Perfectly preserved toddler from 1800s gets final resting place

(INSIDE EDITION) - Edith Howard Cook has received her third funeral. And this one appears to mark, at long last, her final resting place.

Her first service was on October 13, 1876. Her second was in 2016. Her third was earlier this month.

Her perfectly preserved body was found last year under a San Francisco house, where homeowners were doing renovations. Her tiny coffin with glass windows featured an air-tight seal.

Inside, the blonde child lay in repose, with flowers both in her hair and clutched in her tiny hands.

Ericka Karner, who owned the house where the child was found, first contacted the county coroner's office, and then the nonprofit Garden of Innocence, which inters the bodies of abandoned children.

The organization reburied her last June under the name Miranda.

And then came an exhaustive investigation by volunteers who combed cemetery and funeral home records. They discovered the little girl had been buried in the Oddfellow Cemetery, which was relocated to Colma.

But for some reason, the child's 3-foot casket was left behind.

DNA testing found a living relative, great nephew Peter Cook, who came to Edith's June 10 ceremony in Colma, where a new headstone with her image was unveiled.

"I found a relative that I didn't even know existed," he told KPIX-TV. "The sadness in this is the little girl didn't live to be 3 years old," he said.

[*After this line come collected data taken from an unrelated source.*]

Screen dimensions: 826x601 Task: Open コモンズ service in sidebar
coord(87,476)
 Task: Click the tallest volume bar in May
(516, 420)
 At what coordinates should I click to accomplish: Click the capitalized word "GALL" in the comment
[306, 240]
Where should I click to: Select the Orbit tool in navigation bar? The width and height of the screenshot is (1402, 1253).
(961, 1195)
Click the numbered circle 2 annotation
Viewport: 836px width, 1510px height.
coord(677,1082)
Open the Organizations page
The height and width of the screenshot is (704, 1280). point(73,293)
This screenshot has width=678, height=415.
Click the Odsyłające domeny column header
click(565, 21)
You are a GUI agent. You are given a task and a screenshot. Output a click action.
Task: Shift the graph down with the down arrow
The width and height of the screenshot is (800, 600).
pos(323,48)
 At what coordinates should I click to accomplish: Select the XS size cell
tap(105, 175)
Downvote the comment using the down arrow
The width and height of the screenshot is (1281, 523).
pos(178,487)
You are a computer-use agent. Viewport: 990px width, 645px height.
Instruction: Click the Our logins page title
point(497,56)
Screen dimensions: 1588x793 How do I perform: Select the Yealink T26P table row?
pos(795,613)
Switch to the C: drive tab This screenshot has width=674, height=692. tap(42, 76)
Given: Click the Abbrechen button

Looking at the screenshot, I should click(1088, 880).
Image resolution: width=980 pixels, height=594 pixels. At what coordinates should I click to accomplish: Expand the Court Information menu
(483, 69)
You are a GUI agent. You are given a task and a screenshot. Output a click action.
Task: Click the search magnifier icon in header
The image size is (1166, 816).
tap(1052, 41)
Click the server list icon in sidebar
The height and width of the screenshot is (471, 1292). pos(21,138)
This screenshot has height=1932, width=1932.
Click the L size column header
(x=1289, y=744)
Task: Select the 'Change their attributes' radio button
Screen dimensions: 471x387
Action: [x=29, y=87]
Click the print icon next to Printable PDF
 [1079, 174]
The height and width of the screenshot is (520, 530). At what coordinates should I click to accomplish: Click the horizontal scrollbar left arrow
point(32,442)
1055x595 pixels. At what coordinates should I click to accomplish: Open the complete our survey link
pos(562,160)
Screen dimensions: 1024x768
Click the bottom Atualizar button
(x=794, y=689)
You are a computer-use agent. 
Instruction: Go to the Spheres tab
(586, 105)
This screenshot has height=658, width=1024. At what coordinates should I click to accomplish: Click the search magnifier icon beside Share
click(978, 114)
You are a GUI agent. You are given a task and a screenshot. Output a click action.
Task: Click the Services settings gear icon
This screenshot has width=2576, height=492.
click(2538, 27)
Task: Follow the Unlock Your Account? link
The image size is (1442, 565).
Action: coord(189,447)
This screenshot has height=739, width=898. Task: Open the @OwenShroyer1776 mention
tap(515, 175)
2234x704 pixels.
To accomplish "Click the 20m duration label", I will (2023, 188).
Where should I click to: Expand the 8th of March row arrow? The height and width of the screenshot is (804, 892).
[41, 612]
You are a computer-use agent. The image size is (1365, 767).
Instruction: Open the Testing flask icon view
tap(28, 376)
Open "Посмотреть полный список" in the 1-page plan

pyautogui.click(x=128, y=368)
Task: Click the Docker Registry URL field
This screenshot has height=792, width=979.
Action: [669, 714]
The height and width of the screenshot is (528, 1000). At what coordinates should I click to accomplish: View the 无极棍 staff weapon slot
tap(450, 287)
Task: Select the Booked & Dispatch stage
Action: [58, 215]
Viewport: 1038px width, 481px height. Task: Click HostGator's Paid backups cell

Researchers found that Edith's parents were well-known in social circles in the late 1800s. According to records they discovered, the child died from severe undernourishment, a malady called "marasmus" at the time.

It may have been caused by an infectious disease that caused the child to waste away, the nonprofit said.

"She will be a child forever," Cook said, at what is hoped to be the last memorial service for Edith Cook.